Forum users on Nvidia’s DGX Spark board are reporting 65+ tok/s single-seq on that model with those optimisations working. The toolchain just isn’t fully cooked for all quantised-MoE combinations yet. That will improve in the next vLLM release, and I will retest then.

This is real-world Blackwell maturity in April 2026. Great for gpt-oss, Llama 3.1 family, and anything already native. Occasionally fiddly for cutting-edge quant+architecture combos. The trajectory is rapidly getting better.

The thing the reviews keep missing

Here’s what the Spark genuinely is, clear-eyed:

It’s 128 GB of unified memory on a compute substrate tuned specifically for Blackwell 4-bit MoE inference. You cannot replicate that with any consumer GPU regardless of clock speed. A 5090 has more peak bandwidth per gigabyte, but you can only load a fraction of any real modern model onto it – and the Spark will happily run a model 20× bigger at concurrency 16+ the 5090 will never match.

Comparing their tokens-per-second in chat is like comparing a desktop CPU’s single-thread performance to a server’s total throughput under fan-out load and declaring the desktop better. It’s not the same benchmark. It’s not even the same problem.

I was on the edge of returning mine after the first week of single-stream testing. I’m glad I didn’t. What I actually have is a personal capacity-and-concurrency box that lets me run a 120B-class reasoning model at near-cloud-API speed for interactive use, and at near-cloud-API aggregate throughput for batched work. At £4,000, for a dedicated-model-research appliance, that’s a genuinely good deal – but only once you stop asking it to be something it isn’t.

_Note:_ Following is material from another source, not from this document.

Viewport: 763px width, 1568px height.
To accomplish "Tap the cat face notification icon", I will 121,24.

For anyone considering a Spark

Some actionable takeaways:

Size your expectations to MoE models. gpt-oss 120B MXFP4 is the current flagship fit. Any MoE in the 20-130B range with a well-supported quantisation format on Blackwell will shine.
Run vLLM, not just NIM. NIM is fine for quick-starts but its default flags aren’t always the best. vLLM’s --enable-prefix-caching is free throughput for any workload with repeated system prompts.
Benchmark at concurrency you’ll actually use. Single-stream numbers tell you nothing about batched workloads. The only honest benchmark is one that matches your real dispatch pattern.
Keep two models running. A small fast utility (9B-class) on one port and your heavy 120B-class on another. Route light tasks accordingly. Very small KV overhead.
Stay close to the forums. NVIDIA’s DGX Spark forum has the current-state-of-the-art configs for each quant / model combination. The kernels are improving monthly.

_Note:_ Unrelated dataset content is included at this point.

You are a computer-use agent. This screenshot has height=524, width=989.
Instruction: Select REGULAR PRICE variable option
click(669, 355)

The Spark gets better every month. The reviews get worse every month – because the software stack is now delivering, but nobody’s going back to re-run their launch-day benchmarks.

Benchmarks run 2026-04-21 on a single Nvidia DGX Spark, GB10 / 128 GB / 2 TB NVMe. Workload: structured character extraction, ~1.5K token prompts, 400 output tokens max. Both models served via nvcr.io/nvidia/vllm:26.03-py3 with standard flags. Full data, sweep scripts, and methodology: repository coming soon.